Ils ergotent, commentent, jasent et balbutient leurs petites politesses sans saveur auprès d’un corps qui est celui de Paul, leur ami, pour autant que ce mot veuillent dire quelque chose, mais d’une âme qui n’est pas la sienne, d’un esprit d’enfant ébloui par ce qu’il découvre sans savoir si cela lui appartient ou non.
L’histoire d’un individu, quel qu’il soit, n’est pas linéaire et unidimensionnelle. Elle s’inscrit dans un faisceau de signifiants qui ne sauraient être réduits à une simple biographie. Pour Paul, il est tout aussi important d’être informé de ce que sa vie aura été jusqu’à l’accident que de voir se succéder des visages différents présentant des historiettes variées sur leur passé commun ou découvrir dans les journaux et magazines, à la télévision ou sur internet l’écho de son accident. L’ensemble de ces flashs, nécessairement brefs, lui permettront de constituer une parenthèse de faux éléments de mémoire qui le moment venu pourront aisément se transformer en vrais pans de sa personnalité.
Alors que pour tout autre individu le présent est un instantané indescriptible, un point de tangente entre le passé et ce qui bientôt sera passé, le présent pour lui est une zone franche sans réelle définition, un espace ample et démesuré hanté d’ombres qui passent et repassent, s’imposent et fuient, inaccessibles.
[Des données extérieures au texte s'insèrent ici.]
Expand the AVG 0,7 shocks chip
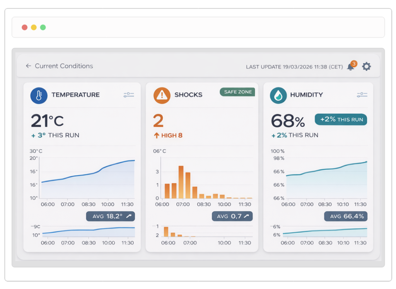The height and width of the screenshot is (289, 396). [x=232, y=216]
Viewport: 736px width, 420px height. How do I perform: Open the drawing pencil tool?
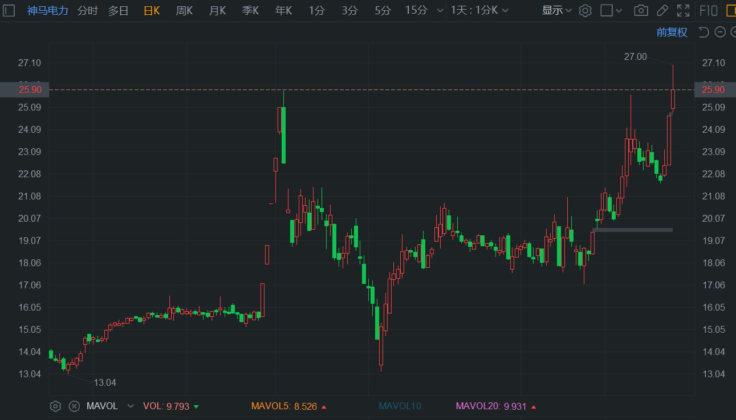[662, 10]
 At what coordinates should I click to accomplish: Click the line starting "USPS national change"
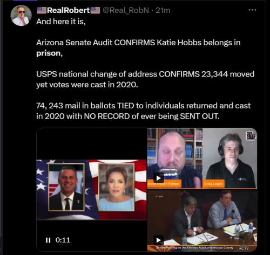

Il ne se rappelle de rien. Il ré-émerge doucement dans un monde qui ne signifie que peu de choses pour lui. Tout est une redécouverte, y compris et surtout lui-même. Il discerne des éléments mais parvient avec difficultés à les associer avec un identifiant. Il redécouvre les sensations les plus élémentaires.
Le passé, son passé, n’est qu’une morne plaine, son présent prend corps avec lenteur et commence à fleurir une steppe aride, mais en lieu et place de paysages d’adultes, complexes et sinueux, presque à l’infini, lui ne dispose que d’un minuscule jardinet, sans importance ni conséquence, et ce jardinet c’est elle, la jeune Nora, qui lui montre comment le planter et l’entretenir.
Une chose est certaine, ta mémoire est bel et bien là, mais le chemin t’y menant est pour l’heure inaccessible, nous ne sommes pas des ordinateurs que l’on peut réinitialiser comme si de rien n’était avec perte définitive de mémoire en prime, les choses sont différentes en l’espèce.
Ce doit être une chose terrible de se trouver face à une personne aimée qui semble dorénavant totalement étrangère. J’en suis désolé et je voudrais que tu saches que je fais le maximum pour retrouver mes marques, la mémoire de ce père que tu aimais et qui t’aimais tant.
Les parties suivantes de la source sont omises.